#### Your goal
Extract, exactly as written, the line that contains "Click the 11:13:43 time value" and all lines after it through the end of the records. Omit pictures.

○ ○ ○ ○ ○

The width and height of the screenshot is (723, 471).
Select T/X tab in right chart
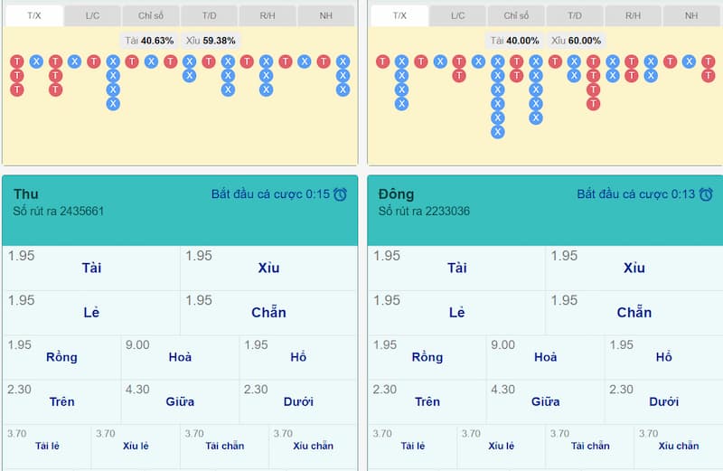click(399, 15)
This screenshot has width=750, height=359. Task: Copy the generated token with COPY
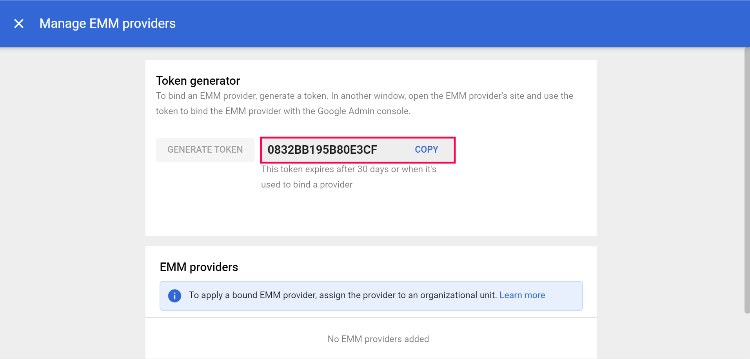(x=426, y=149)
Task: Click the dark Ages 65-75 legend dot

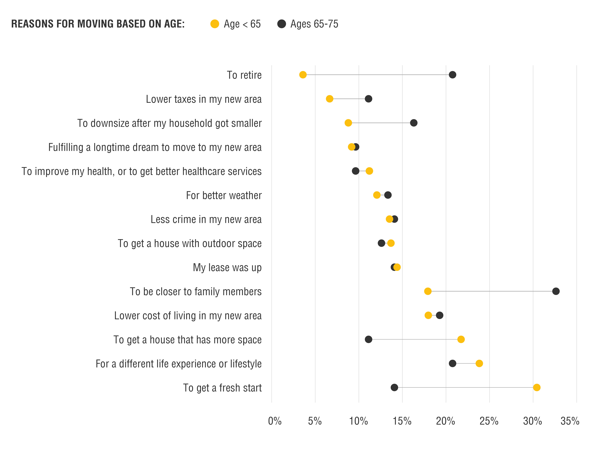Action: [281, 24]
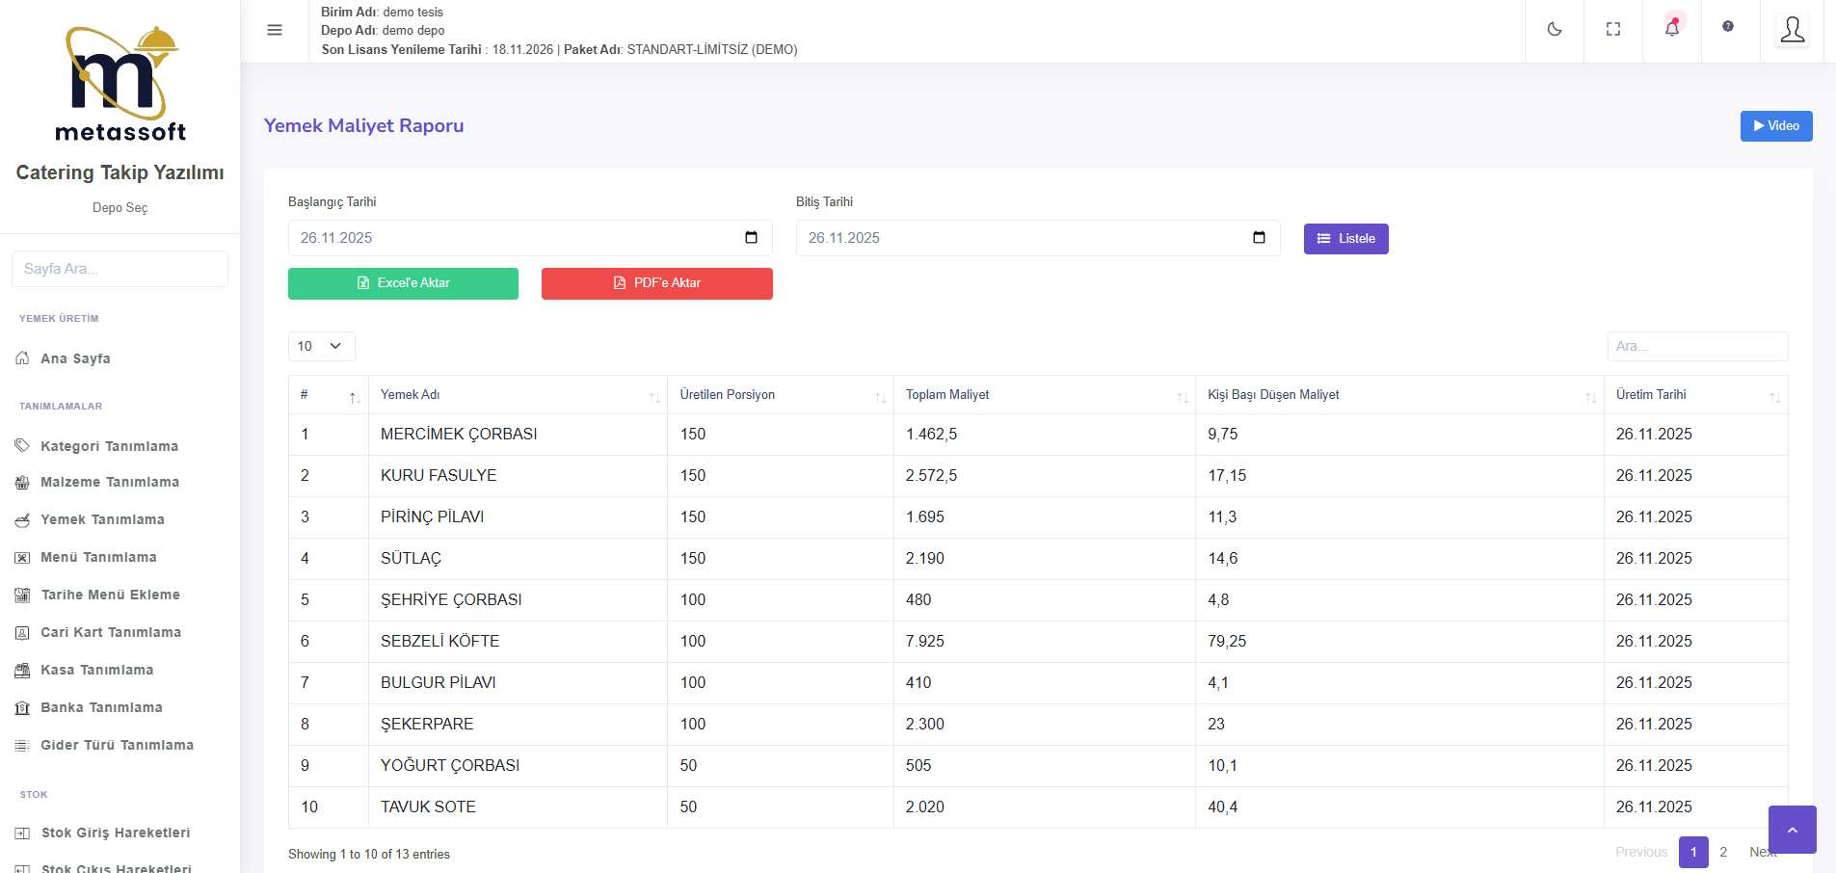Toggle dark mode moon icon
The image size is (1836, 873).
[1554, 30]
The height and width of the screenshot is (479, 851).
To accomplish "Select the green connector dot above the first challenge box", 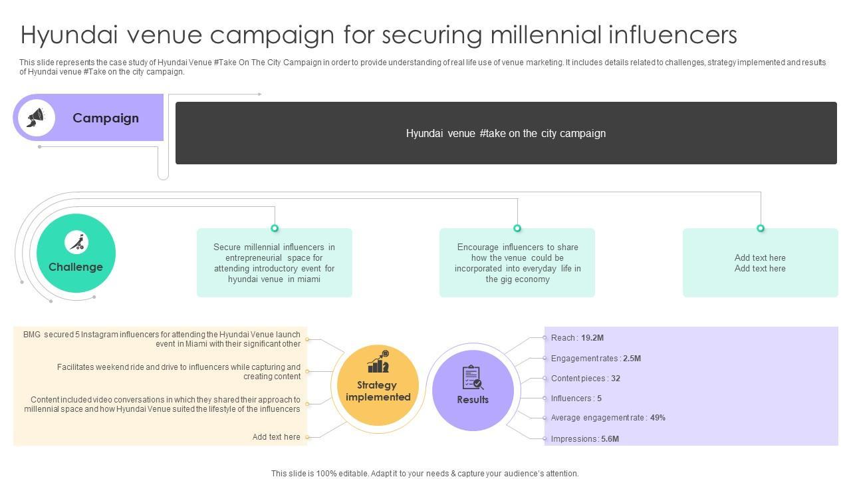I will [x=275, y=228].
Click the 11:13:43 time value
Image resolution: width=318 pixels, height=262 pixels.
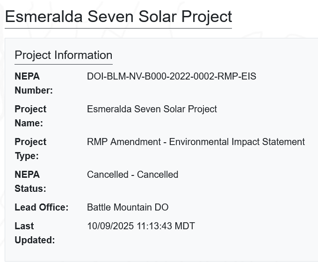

○ ○ ○ ○ ○

#### Answer to this problem
Click the 11:13:43 time value
Image resolution: width=318 pixels, height=262 pixels.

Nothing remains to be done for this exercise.